Montag, 27. Juli 2020

Jeeedeeermaaann“: Salzburgs Festspiel-Dauerbrenner wird 100

„Jeeedeeermaaann“ – die schaurigen Rufe von den Türmen der Salzburger Altstadt und von der Festung Hohensalzburg, die den „reichen Mann“ aus selbstzufriedener Feierlaune jäh herausreißen und ihn ans nahe Ende gemahnen, gehören zum unveräußerlichen Bestand der Salzburger Festspiele.

Großes Theater in Salzburg: Die Jedermann-Aufführungen werden 100.
Großes Theater in Salzburg: Die Jedermann-Aufführungen werden 100. - Foto: © APA / BARBARA GINDL
Genau genommen gäbe es das größte Musik- und Theaterfestival der Welt gar nicht ohne den seit 1920, also seit genau 100 Jahren, gespielten Dauerbrenner aus der Feder von Festspielmitgründer Hugo von Hofmannsthal.

Mit mehr als 28.000 Aufführungen ist zwar Agatha Christies „The Mousetrap“ („Die Mausefalle“) uneinholbar das am längsten laufende Theaterstück der Welt. Da kann der Salzburger „Jedermann“ mit bislang „nur“ 715 Aufführungen nicht mithalten. Dafür haben die alljährlichen Festspielaufführungen von Hofmannsthals Mysterienspiel vom „Sterben des reichen Mannes“ – Christies kriminalistischer Evergreen kam erst 1952 im Londoner West End heraus – die längere Tradition.

Bei der Festspiel-Premiere 2 Jahre nach Ende des Ersten Weltkriegs setzte der Regisseur Max Reinhardt das Stück erstmals auf dem Domplatz in Szene.

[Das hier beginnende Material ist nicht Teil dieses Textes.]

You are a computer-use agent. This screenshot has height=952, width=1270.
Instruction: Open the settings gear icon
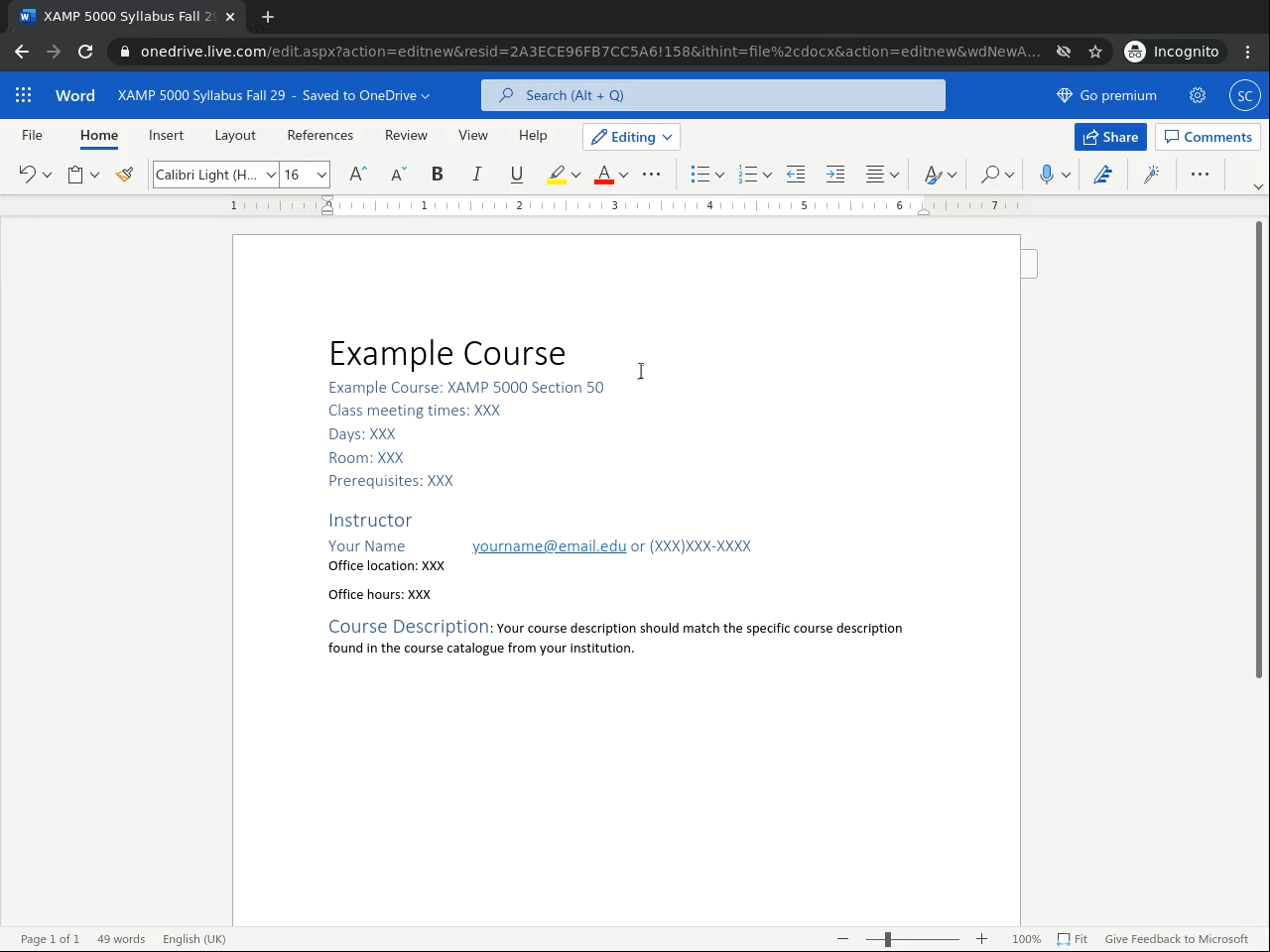[x=1198, y=95]
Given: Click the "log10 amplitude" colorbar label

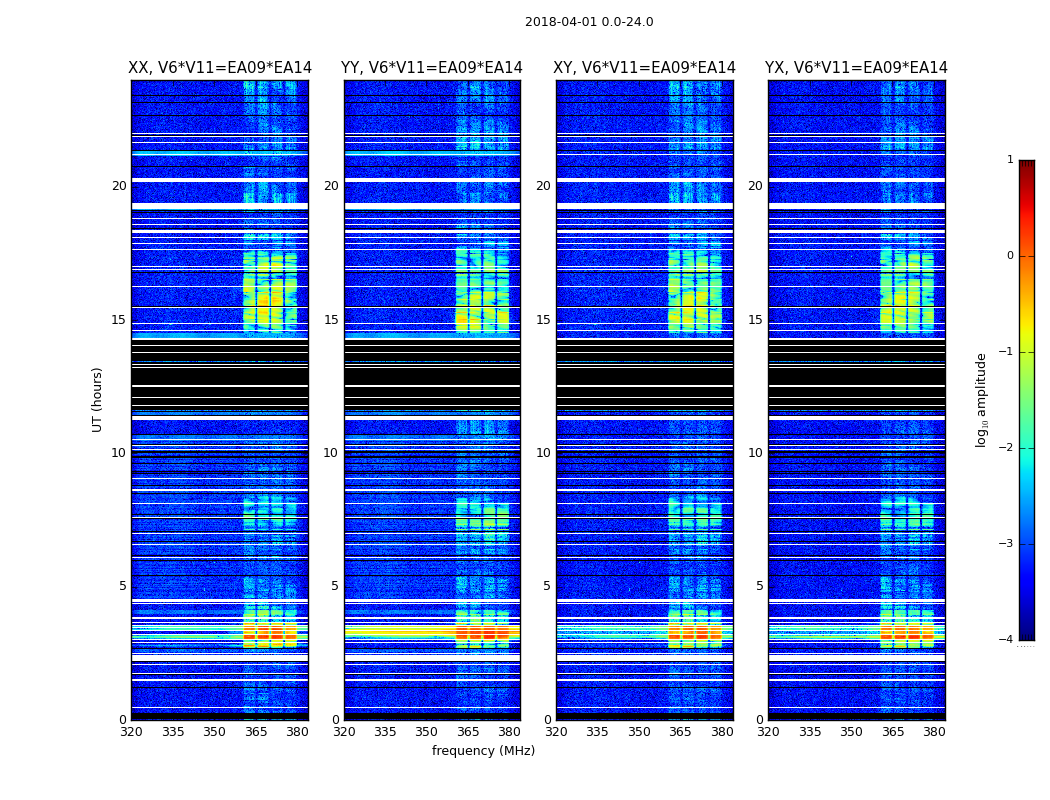Looking at the screenshot, I should click(982, 399).
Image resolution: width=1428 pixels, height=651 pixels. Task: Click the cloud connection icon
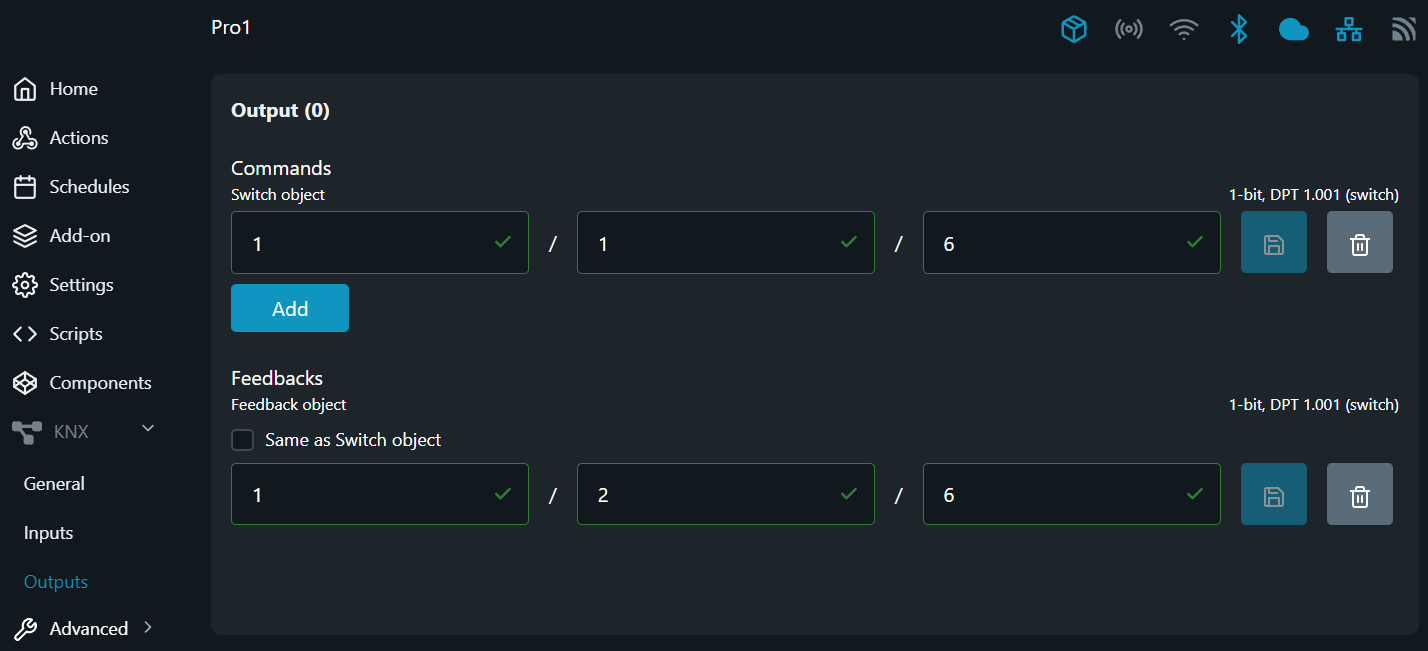(x=1293, y=30)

Seither wurde es mit Ausnahme der Jahre 1922 bis 1926 sowie der Zeit von 1937 bis 1945, als Hofmannsthals Werke unter den Nazis nicht gespielt werden durften, jeden Sommer aufgeführt und zum Markenzeichen des Festivals. Die stets ausverkauften Vorstellungen sind finanziell eine sichere Bank, was manchen Überlegungen, das Stück abzusetzen oder auszutauschen, bislang zuverlässig den Boden entzogen hat.

Altenglisches Mysterienspiel in Knittelversen

Uraufgeführt wurde der „Jedermann“ 1911 in Berlin. Hofmannsthal hatte sein Erfolgsstück, das in zahlreichen (mundartlichen) Bearbeitungen seither auch an vielen anderen Festspielorten präsentiert wird, nach Art eines altenglischen Mysterienspiels in historisch anmutenden Knittelversen verfasst. Die Wiederbelebung dieser archaischen, mit allegorischen Figuren wie dem „Mammon“ oder dem „Glauben“ ausgestatteten dramatischen Form wollte der Dichter als Erneuerung des Theaters aus dem Geist der Vergangenheit verstanden wissen.

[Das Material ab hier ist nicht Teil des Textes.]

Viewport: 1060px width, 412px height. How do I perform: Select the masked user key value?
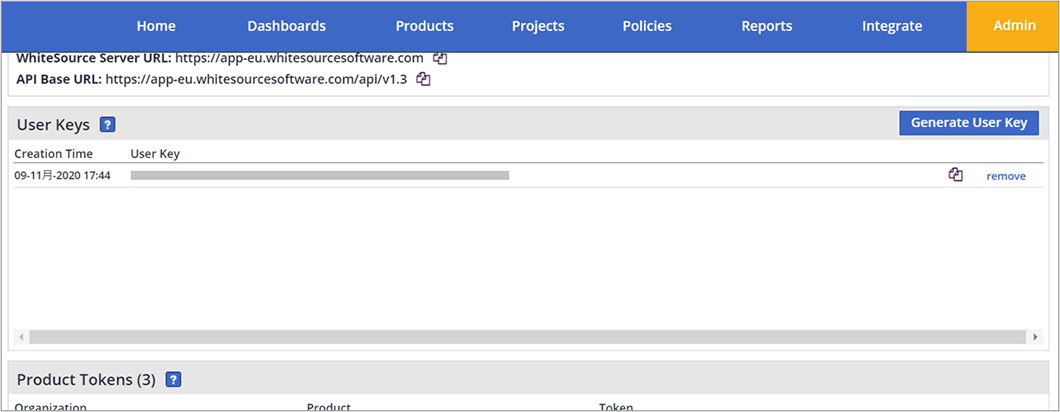pyautogui.click(x=320, y=175)
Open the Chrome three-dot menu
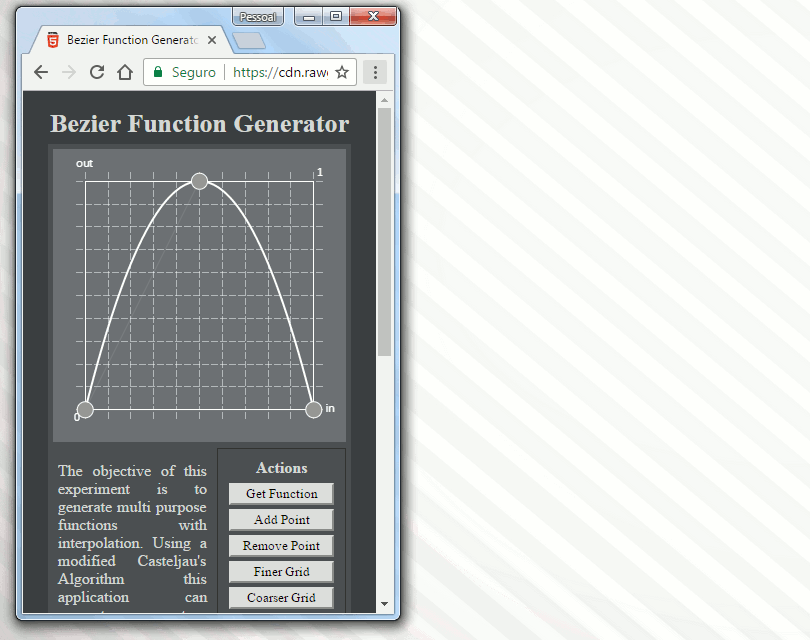Screen dimensions: 810x640 click(376, 72)
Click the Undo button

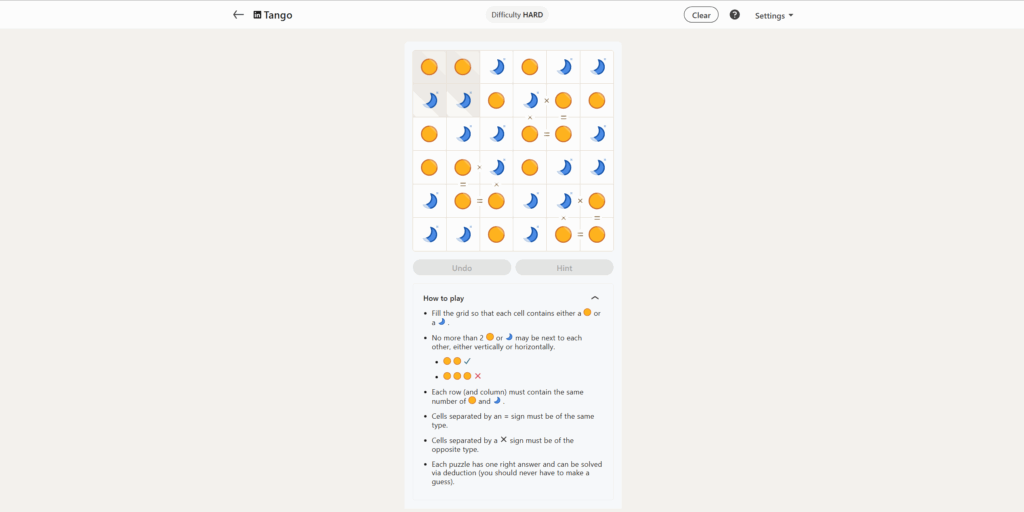462,268
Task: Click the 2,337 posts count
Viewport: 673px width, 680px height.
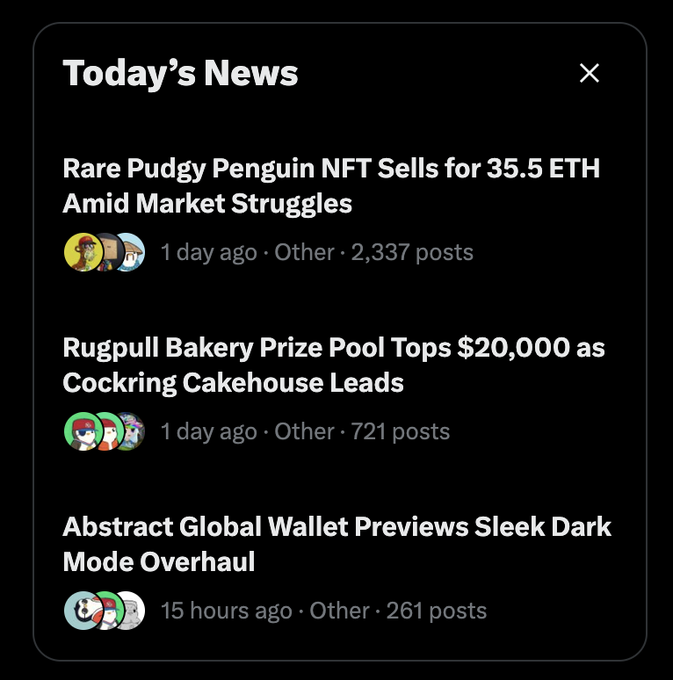Action: 412,252
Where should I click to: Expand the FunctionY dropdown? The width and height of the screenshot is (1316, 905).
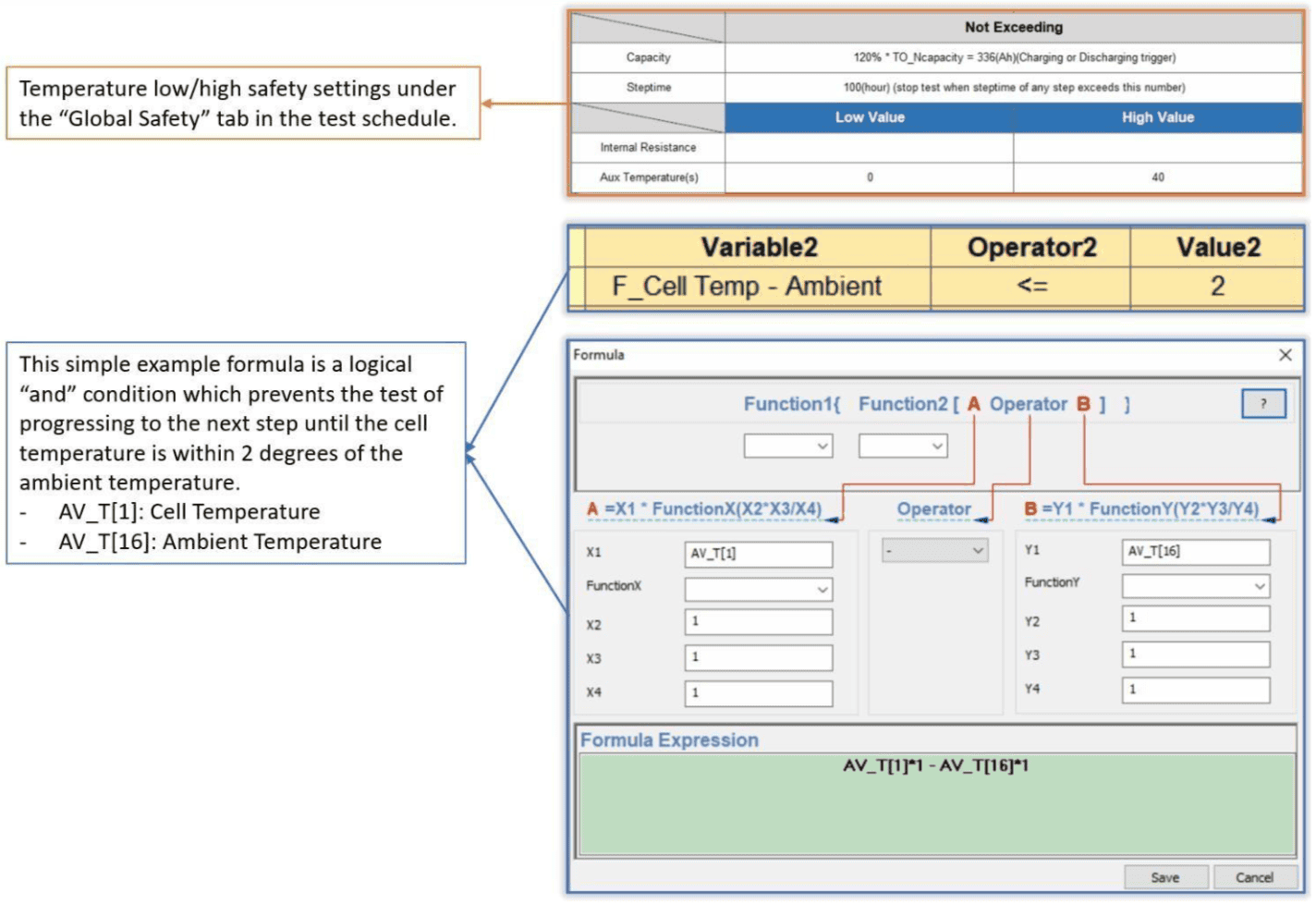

Bis 2002 wurde der „Jedermann“ in Salzburg streng nach den Vorgaben Reinhardts inszeniert, in altertümlichen Kostümen und deklamatorischer Sprache. Der Leiter der Oberammergauer Passionsspiele, Christian Stückl, brach erstmals mit der ehernen Tradition und setzte deutliche moderne Akzente.

Die auch in diesem Jahr gespielte Inszenierung von Michael Sturminger aus dem Jahre 2017 ist die bislang radikalste. Sie zeigt einen sehr heutigen „Jedermann“ in Alltagskleidung, den nicht göttliches Schicksal, sondern mutmaßlich ein Hirntumor ereilt. Dass er auf einer modernen Krankenstation zu liegen kommt, darf als unfreiwillige Parallele zur Corona-Pandemie gewertet werden.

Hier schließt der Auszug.